При исполнении служебных обязанностей - Семенов Юлиан Семенович - Страница 29
- Предыдущая
- 29/32
- Следующая
— Кто инструктор?
Струмилин ответил:
— Я.
— Возьмите его парашют, проверьте как следует, наденьте, поднимитесь на шестьсот метров и прыгните вниз. Сейчас же.
— Хорошо.
— Не «хорошо», а «есть»! — закричал начальник.
— Есть! — повторил Струмилин.
— Кто пилот?
— Я, — ответил Леваковский.
— Начинайте!
Самолет пошел кругами вверх. Леваковский сказал:
— Подожди прыгать, я тебя подниму метров на восемьсот.
— Не надо.
— Зачем множить одну гибель на две? Сиди, я поднимусь повыше.

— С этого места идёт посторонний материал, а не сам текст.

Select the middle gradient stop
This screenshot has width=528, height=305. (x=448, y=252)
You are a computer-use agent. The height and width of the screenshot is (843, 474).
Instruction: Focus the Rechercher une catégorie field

— Не надо! — крикнул Струмилин.
Но Леваковский все-таки поднял его на восемьсот метров.
Струмилин выпрыгнул, но он не притронулся к кольцу. Он несся вниз затяжным прыжком. Когда до земли, несшейся на него вздыбленной спиралью, осталось метров четыреста, он рванул кольцо. Парашют выстрелил, Струмилина рвануло вверх, и он стал медленно спускаться. Он спускался вниз и чувствовал, что засыпает. И сквозь сон он видел, как уехал на своей машине начальник парада и на черной «эмочке» — ребята из НКВД. Летчики поймали его на руки, а он ужасно хотел спать и беспрерывно зевал.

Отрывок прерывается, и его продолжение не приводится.